Sudah Mabrurkah Haji Anda? Melihat Kembali Jejak Kita di Arafah

Rabu, 13 Juli 2022 - 05:15 WIB
loading...
Sudah Mabrurkah Haji Anda? Melihat Kembali Jejak Kita di Arafah
Ketika engkau singgah di Arafah, apakah engkau telah sejenak untuk musyahadah kepada Tuhan? tanya Imam Junaid al-Baghdadi. Foto/Ilustrasi: muslim judicial council
A A A
Arafah adalah padang yang sangat luas dan gersang, di tempat inilah seluruh jamaah haji harus wukuf (berhenti) sampai terbenamnya matahari. Karena wukuf di Arafah termasuk salah satu rukun haji .

M Quraish Shihab dalam bukunya berjudul " Membumikan Al-Quran " menjelaskan bahwa secara harfiyah, wukuf berarti istirahat, selama wukuf di Arafah, manusia mestinya mengistirahatkan tenaga dan pikirannya dari aktivitas duniawi dengan melakukan kontemplasi ber-tafakkur kepada Allah.

Di Padang Arafah inilah semua jamaah haji berkumpul dan tidak ada diskriminasi baik yang kaya, miskin, pejabat, rakyat jelata, tanpa membedakan status jabatan dan status sosialnya. "Mereka semua sama di hadapan Allah dan yang membedakan adalah ketaqwaannya," ujar Quraish Shihab.



Suatu kali Imam Junaid Al-Baghdadi (220-298 H) mendapati seorang lelaki yang baru pulang haji . Beliau banyak bertanya. Salah satunya tentang Arafah.

“Ketika engkau singgah di Arafah, apakah engkau telah sejenak untuk musyahadah kepada Tuhan?” Imam Junaid al-Baghdadi.

“Tidak!” jawab lelaki itu.

“Berarti engkau tidak singgah di Arafah,” ujar Imam Junaid.

Sekadar mengingatkan, Imam Junaid Al-Baghdadi adalah seorang ulama besar yang semasa hidupnya bermukim di Baghdad. Nama lengkapnya Al-Junaid bin Muhammad bin al-Junaid Abu Qasim al-Qawariri al-Khazzaz al-Nahawandi Al-Baghdadi As-Syafi'i.

Beliau lahir di Nihawand, Persia, tetapi keluarganya bermukim di Baghdad, tempat ia belajar hukum Islam mazhab Syafi'i , dan akhirnya menjadi qadi kepala di Baghdad. Beliau mempelajari ilmu fiqih kepada Abu Tsur al-Kalbi yang merupakan murid langsung dari Imam Asy-Syafi'i.

→ Data yang diberikan
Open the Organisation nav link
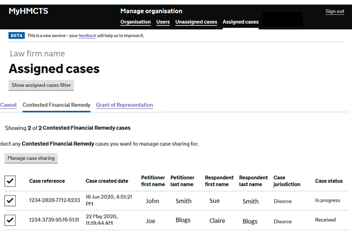The width and height of the screenshot is (352, 234). (135, 22)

→ Kerjakan tugas berikut
a - Jawablah di mana Imam Junaid Al-Baghdadi lahir menurut artikel tentang Arafah.
b - Sebutkan semua golongan orang yang menurut artikel tentang Arafah berkumpul di Padang Arafah tanpa diskriminasi.
c - Tuliskan kembali secara persis bagian artikel tentang Arafah yang dibuka dengan kata-kata yang memuat "Beliau lahir di" dan ditutup dengan "dari Imam Asy-Syafi'i.".

→ Jawaban tugas
a - Imam Junaid Al-Baghdadi lahir di Nihawand, Persia.

b - Yang kaya, miskin, pejabat, dan rakyat jelata.

c -
Beliau lahir di Nihawand, Persia, tetapi keluarganya bermukim di Baghdad, tempat ia belajar hukum Islam mazhab Syafi'i , dan akhirnya menjadi qadi kepala di Baghdad. Beliau mempelajari ilmu fiqih kepada Abu Tsur al-Kalbi yang merupakan murid langsung dari Imam Asy-Syafi'i.